La enfermedad de von Hippel-Lindau (VHL) es una afección genética poco común que provoca el crecimiento de hemangioblastomas benignos a partir de vasos sanguíneos, generalmente en el cerebelo, el tronco encefálico, la médula espinal o la retina, lo que ejerce presión sobre estructuras críticas y causa diversos síntomas. Otras características incluyen tumores de la glándula suprarrenal (feocromocitomas), quistes en los riñones y otros órganos, riesgo de cáncer de riñón y sordera debido a tumores en el oído interno. La VHL se presenta con mayor frecuencia en adultos jóvenes, aunque a veces se observan síntomas en niños. El diagnóstico generalmente se basa en la exploración física y pruebas como la resonancia magnética o la tomografía computarizada, y existen pruebas genéticas para confirmar el diagnóstico.
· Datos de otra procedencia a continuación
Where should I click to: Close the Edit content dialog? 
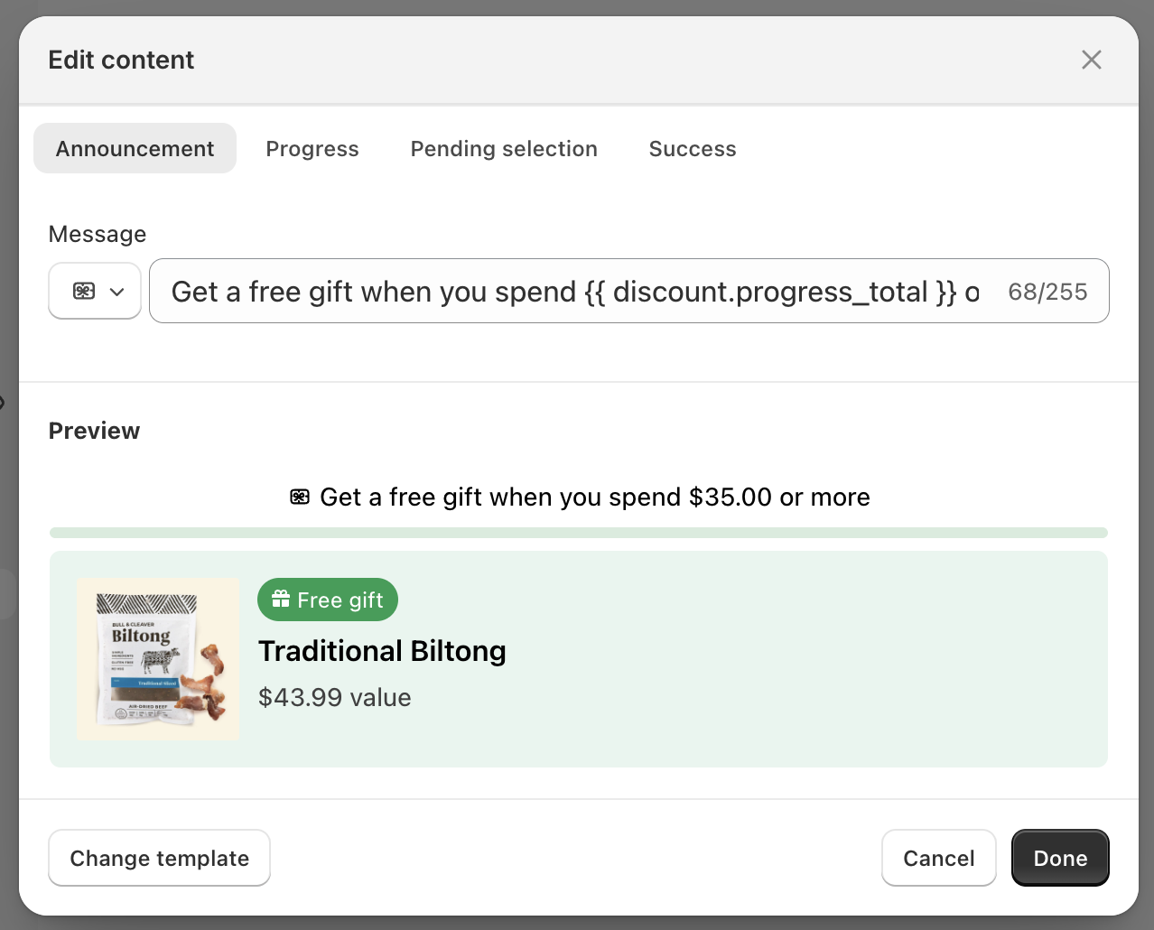click(1091, 60)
Los síntomas, si se presentan, varían según la ubicación de los tumores, pero pueden incluir dolor de cabeza, sofocos, palpitaciones, taquicardia, hipertensión arterial, problemas de equilibrio, pérdida de visión o agudeza visual, debilidad muscular, pérdida de sensibilidad, dolor lumbar, sangre en la orina y pérdida de audición.

El tratamiento del VHL suele implicar diversas especialidades médicas, como genética, neurocirugía, endocrinología, urología, nefrología y oftalmología. El tratamiento suele implicar cirugía para extirpar un tumor; se están realizando ensayos clínicos centrados en probar nuevos enfoques no quirúrgicos. La mayoría de los pacientes con VHL corren el riesgo de desarrollar tumores de por vida y requieren seguimiento para asegurar una detección temprana.

El programa de tratamiento clínico Von Hippel-Lindau (VHL) de la Facultad de Medicina de la UAB es el único de la región reconocido por la Alianza VHL, un grupo dedicado a impulsar la investigación y el tratamiento de la VHL. El tratamiento de esta rara enfermedad genética abarca diversas especialidades médicas, como neurocirugía, endocrinología, urología y nefrología, y cada una de estas disciplinas en la Facultad de Medicina de la UAB se ubicó entre los 50 mejores programas de este tipo del país en el año académico 2014-15, según... US News & World ReportUAB Medicine integra nuestra experiencia de primer nivel en estas y otras áreas, como genética, oncología y oftalmología, para ofrecer un enfoque verdaderamente integral en la atención a los pacientes con VHL. Además, nuestro Laboratorio de Genómica Médica realiza pruebas genéticas in situ para VHL y mantenemos programas de investigación activos dedicados a muchas de las complicaciones asociadas con esta enfermedad.